Saturday, March 05, 2011

"Cop vs. Cop: Norm Stamper Busts Gil Kerlikowske" (with video)


Norm Stamper (CELEBSTONER), with video (08:46):
I all but fell out of my chair when I heard drug czar Gil Kerlikowske say the drug war came to an end two years ago (see clip below). Think of the time, money and energy we could have saved! All those speeches, all that research, the scientific papers, legislative and citizen-led initiatives to repeal prohibition, the massive effort to combat the continuing reality of...war.

Kerlikowske should speak directly to the millions, most of them nonviolent drug offenders, who've been arrested since his declaration of peace.

It was a truly laughable moment in the annals of drug enforcement and drug policy reform. Except that people are still being tortured, still dying at the hands of drug cartels, still being stripped of their freedom, their civil liberties. Still suffering, day in and day out, the multiple ravages of the drug war.

It's too easy to respond by saying, "No, unfortunately Gil is wrong," however accurate that may be. Better to ask him for a single sliver of evidence that the war is over, just because he says it is. Near-record numbers of arrests for marijuana possession (see New York), Bush-era priorities and ratios in the continuing federal saga of enforcement vs. prevention, education and treatment funding, continuing SWAT raids on individual Americans' homes.
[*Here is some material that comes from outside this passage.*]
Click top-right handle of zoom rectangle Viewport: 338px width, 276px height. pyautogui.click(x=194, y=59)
Kerlikowske took office promising openness, honesty, a fresh look, a commitment to science-based policies and decision-making. Instead, we get marijuana legalization is not in his or the president's "vocabulary." How unscientific and un-American is that? Marijuana has no "medicinal value." Marijuana is dangerous. On and on.
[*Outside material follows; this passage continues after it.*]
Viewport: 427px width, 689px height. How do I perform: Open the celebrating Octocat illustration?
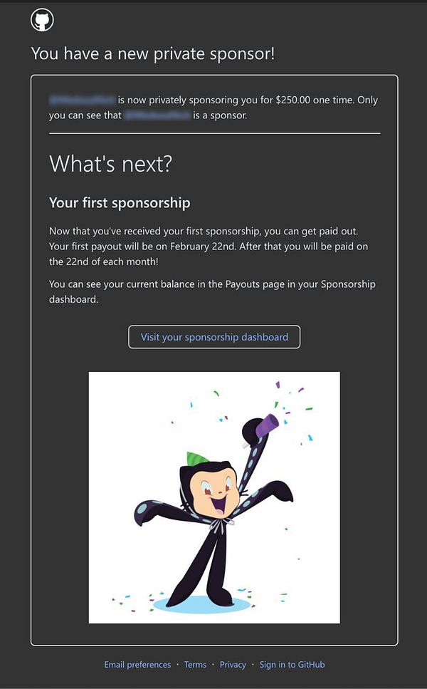pyautogui.click(x=214, y=497)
His statement two years ago that he and the Obama administration would end the drug war had a lot of people thinking we would turn the corner on this nation's obscene, costly war against its own people. Many of us knew better. Now, we all know better.

The former police chief of Seattle (Kerlikowske succeeded him), Norm Stamper, has become one of the leading voices of LEAP,(Law Enforcement Against Prohibition) and is the author of Breaking Rank: A Top Cop's Expose of the Dark Side of American Policing.
Howie P.S.: OK. I can't go ONE DAY without a political moment.